Why I'm Frustrated With Corbyn's Latest TV Interview

25/09/2017 15:16 BST | Updated 25/09/2017 15:17 BST

People that have read my blogs before will know that I do like Corbyn and there is much I agree with him on. Whether it is his clear anti-austerity agenda or his opposition to fracking, it's been refreshing to see how clear and straight talking he has been compared to his predecessor Miliband or as I regularly used to refer to him, "Milibot 3000".

Cue my disbelief when he couldn't answer what I felt was a straightforward question on the Andrew Marr show on Sunday. So to put it in context, leader of the Unite Union Len McCluskey basically said that he was prepared to break the law by going on strikes that don't meet the official government mandate of a 50% turnout. Now the Tories Trade Union bill that was passed in 2015 was seen by many as incredibly unjust and entrenched us even further as one of the harshest countries when it comes to rights of unionised workers. Corbyn was asked himself whether he would support what Len McCluskey said and his response was that the Trade Union Bill was unfair, Labour would repeal it and that he supported workers campaigning for better pay. Now some might say that's clear, except it isn't really. There is a big difference between saying you support campaigning and supporting illegal strike action. History shows to fight unjust laws you sometimes have to break them so it isn't unreasonable for him to support it. Several times Corbyn was asked and several times he just said he supported workers campaigning.

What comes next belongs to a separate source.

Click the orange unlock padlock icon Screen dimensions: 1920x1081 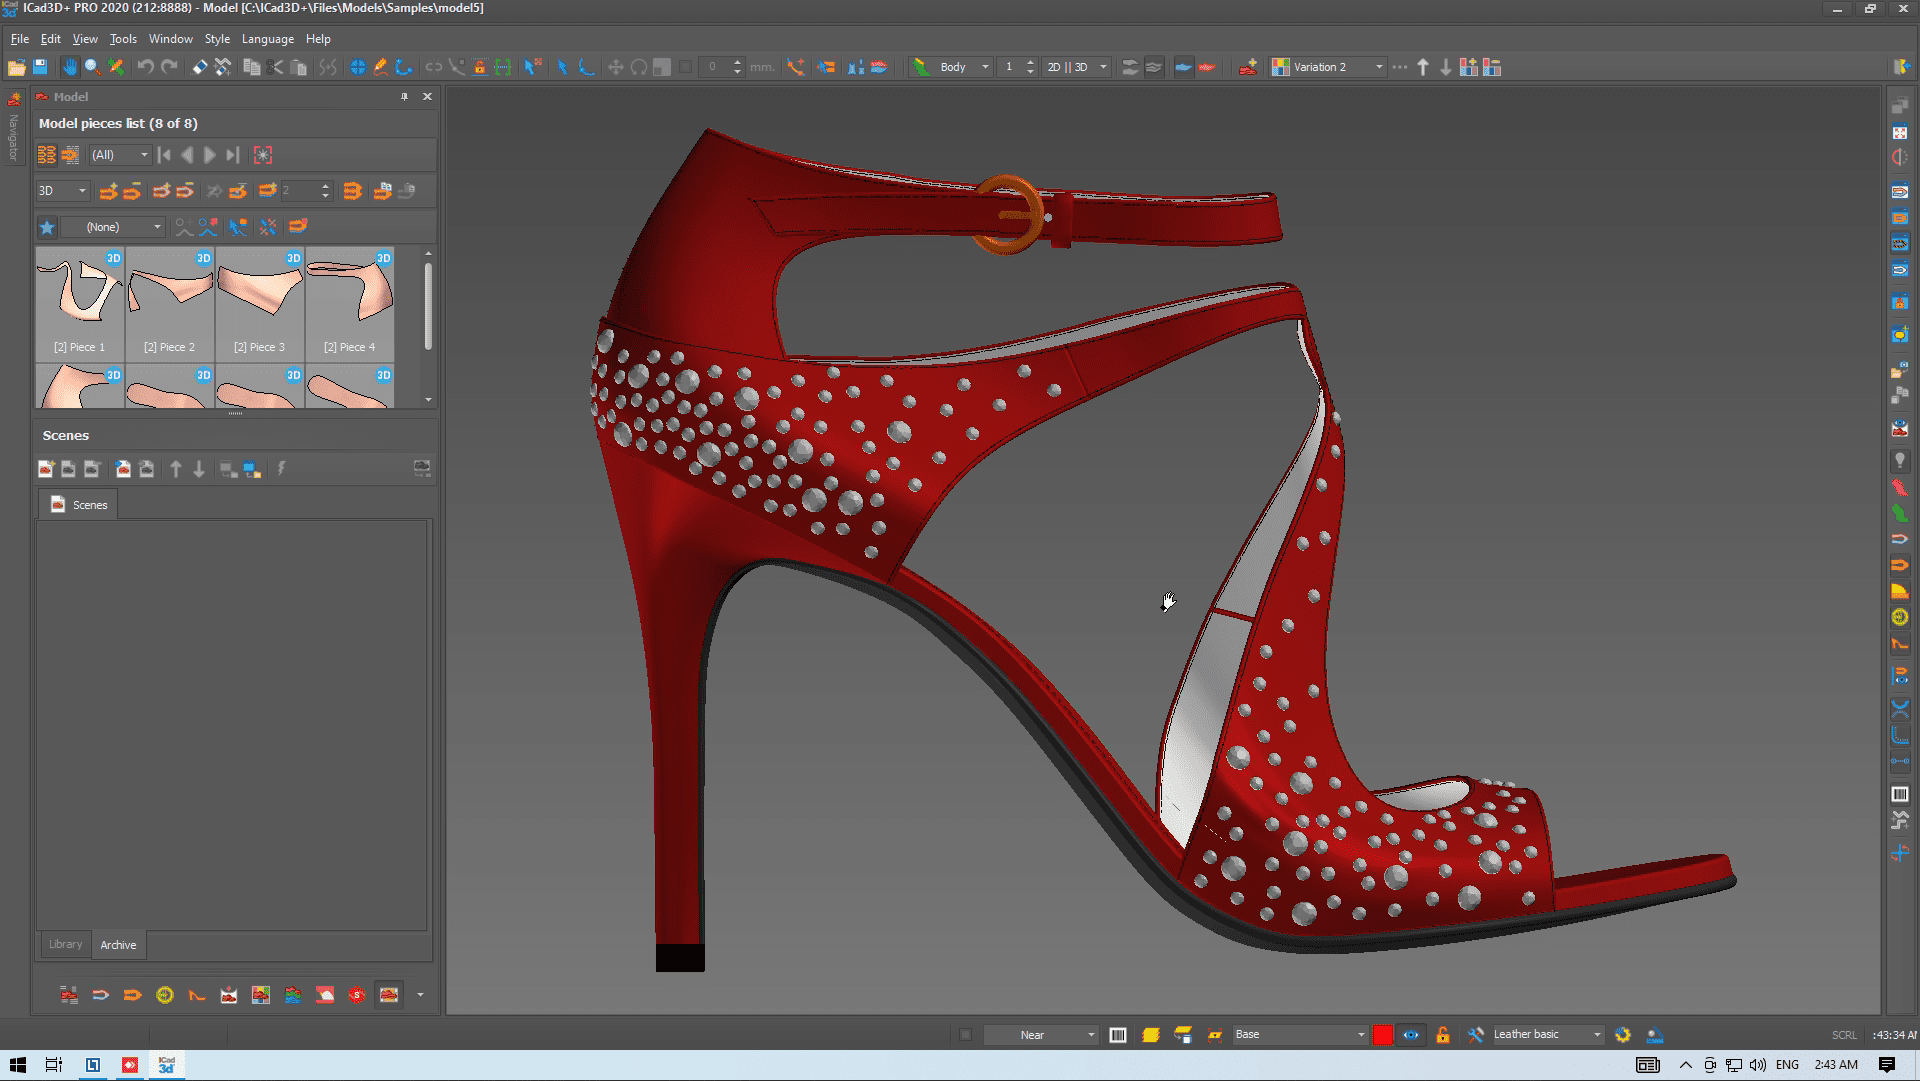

The excuse to this is that as he is on a permanent campaign footing to become Prime Minister he has to be careful about what he says. The problem with that is the fact that he has built his reputation on being very clear about what he means and that's why a lot of people like him. Yet in this interview he just wasn't clear on this issue. Given the relentless onslaught he gets in the mainstream media, he'll get attacked either way so he might as well be completely honest.

He also was vague when it came to the question of whether he supports continued Freedom of Movement. If you listen to what he said it was a very elusive answer. On top of saying he understood people that wanted to keep freedom of movement and that he wants to stop the abuse of FOM by some employers, he ended his answer by saying this. "We have to recognise that in the future we are going to need people to work in Europe, and people from Europe are going to need to work here. There's going to be a lot of movement." If anyone can see a clear answer there then let me know but personally I'm none the wiser as to what he really meant. I understand there is more difficulty for Labour when it comes to the EU and what they say about it due to a lot of ex UKIP voters voting Labour but they do genuinely have to come up with a clearer position soon. I don't believe they'll continue to get away with fudging a position as they did in their manifesto. Even though they are debating Brexit at their conference, they aren't voting on a position which doesn't help either.

Labour stopped a Tory majority from happening and they could well find themselves in government sooner rather than later. Given this, it appears that Corbyn is falling into the same trap as Miliband and trying to not upset anyone. It may be that behind the scenes he has having his wings clipped and being told to tone his rhetoric down in order to be elected. The Corbyn we saw on Sunday was a far cry from the one we saw when he first got elected as leader and even the one we saw at the general election.

A lot of you might say well hold on, you're a Green Party member, it's very easy for you to say this given that your party doesn't have a chance to lead the next government and you are just being tribal for the sake of it. The truth is, I'm not. I actually pushed for my local Green Party to stand aside in the constituency of Ilford North in order to help Labour win that seat and to help stop a Tory majority. So quite frankly, I'm the last person that can be described as tribal. I also know that some Labour Party members will be frustrated with this interview and that they want to see a clearer position on strike action and freedom of movement from Corbyn. Of course I'm still a Green Party member and I am campaigning locally for them at the moment but I still want to see the Tories out of government. To help make this happen Corbyn needs to reassert his authenticity and clarity on his views. Is that too much to ask?